The hits (to the safety of homebirth) just keep on coming.
The latest study, to be presented this Friday in New Orleans at the annual meeting of the Society for Maternal-Fetal Medicine, is titled Term neonatal deaths resulting from home births: an increasing trend.
The study was performed by analyzing CDC data, in exactly the same way that I have been analyzing it for the past 5 years. In this case, the authors chose to remove congenital anomalies as well.

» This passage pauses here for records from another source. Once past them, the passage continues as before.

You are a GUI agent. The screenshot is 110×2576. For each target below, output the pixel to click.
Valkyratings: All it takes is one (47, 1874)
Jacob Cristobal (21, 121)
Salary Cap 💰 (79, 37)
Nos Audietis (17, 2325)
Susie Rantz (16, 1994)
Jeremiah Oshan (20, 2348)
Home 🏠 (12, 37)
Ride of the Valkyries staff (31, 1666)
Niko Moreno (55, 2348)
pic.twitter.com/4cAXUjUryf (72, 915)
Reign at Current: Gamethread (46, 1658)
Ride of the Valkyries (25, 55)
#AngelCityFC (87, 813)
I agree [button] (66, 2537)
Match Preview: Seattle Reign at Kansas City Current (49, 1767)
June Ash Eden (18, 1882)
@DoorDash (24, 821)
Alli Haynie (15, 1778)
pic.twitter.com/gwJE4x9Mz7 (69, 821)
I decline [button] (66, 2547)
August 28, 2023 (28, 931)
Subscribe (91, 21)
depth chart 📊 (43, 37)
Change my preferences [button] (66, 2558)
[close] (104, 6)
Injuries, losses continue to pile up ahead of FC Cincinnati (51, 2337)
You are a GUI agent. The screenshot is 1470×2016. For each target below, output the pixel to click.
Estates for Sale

There were a total of 10,453,778 term deliveries between 2007 and 2009 which met study criteria: 9,526,450 (91.13%) were by hospital physicians, 826,543 (7.91%) by hospital midwives, 30,415 (0.29%) by midwives in freestanding birthing centers, 48,202 (0.46%) by midwives at home, and 22,168 (0.21%) by others at home. NNM for those delivered at home by others and by midwives, and those delivered in a freestanding birthing center was significantly higher than those delivered by midwives in the hospital: hospital midwives: 3.1/10,000 (RR:1); home others: 18.2/10,000 (RR: 5.87; 95%CI: 4.21-8.19), home midwives: 13.2/10,000; (RR: 4.32 95%CI: 3.29-5.68), freestanding birthing center: 6.3/10,000;(RR: 2.03; 95%CI: 1.28-3.24)…
Amos Grunebaum, the lead author, was interviewed by Live Science:
For first time mothers, midwife-attended home births had even worse outcomes: 21.9 babies died for every 10,000 births. Risks also increased for older women, and women who were at 41 weeks of pregnancy, meaning they were more than a week past their due-date, Grunebaum said…
Unlike in the Netherlands, where all home birth attendants are professionally trained, home birth attendants in the United States may be inadequately trained, Grunebaum said.
In addition, home birth attendants in the United States don’t have firm criteria limiting which patients they should see, and so they may attend deliveries for high-risk pregnancies.
“They take twins, they take women who have prior C-sections, they do home deliveries in breech babies,” Grunebaum told LiveScience.
But even when looking at low-risk patients, home births are riskier, Grunebaum said. That’s because even a simple, uncomplicated birth can turn into an emergency very quickly.
“When the baby is in trouble, you have literally minutes to deliver this baby,” Grunebuam said. “There’s no time to transfer the patient from the home to the hospital in sufficient time.”
Women who want fewer medical interventions during labor or delivery, but still lower the risks for their babies should consider having trained midwives attend their births in a hospital, Grunebaum said.
It is important to understand that this study includes only PLANNED homebirths, and UNDERCOUNTS the actual risk of death at homebirth in 3 separate ways:
- Transfers to the hospital during attempted homebirth ended up in the hospital group and were not counted in the homebirth death rate.
- Intrapartum stillbirths are not included in this data, so homebirth deaths are undercounted even further.
- The authors of this study looked at all races, but white women account for more than 90% of women choosing homebirth, and the neonatal death rate for white women is much lower than that for all races.
Once again, we find that the dramatic increased risk of death at US homebirth is a remarkably robust finding. No matter where you look, whether it’s at state data like that of Oregon (9X higher), CDC data or even MANA’s own database (5.5X higher), midwife attended homebirth has a risk of neonatal or perinatal death anywhere from 3-9X higher than hospital birth.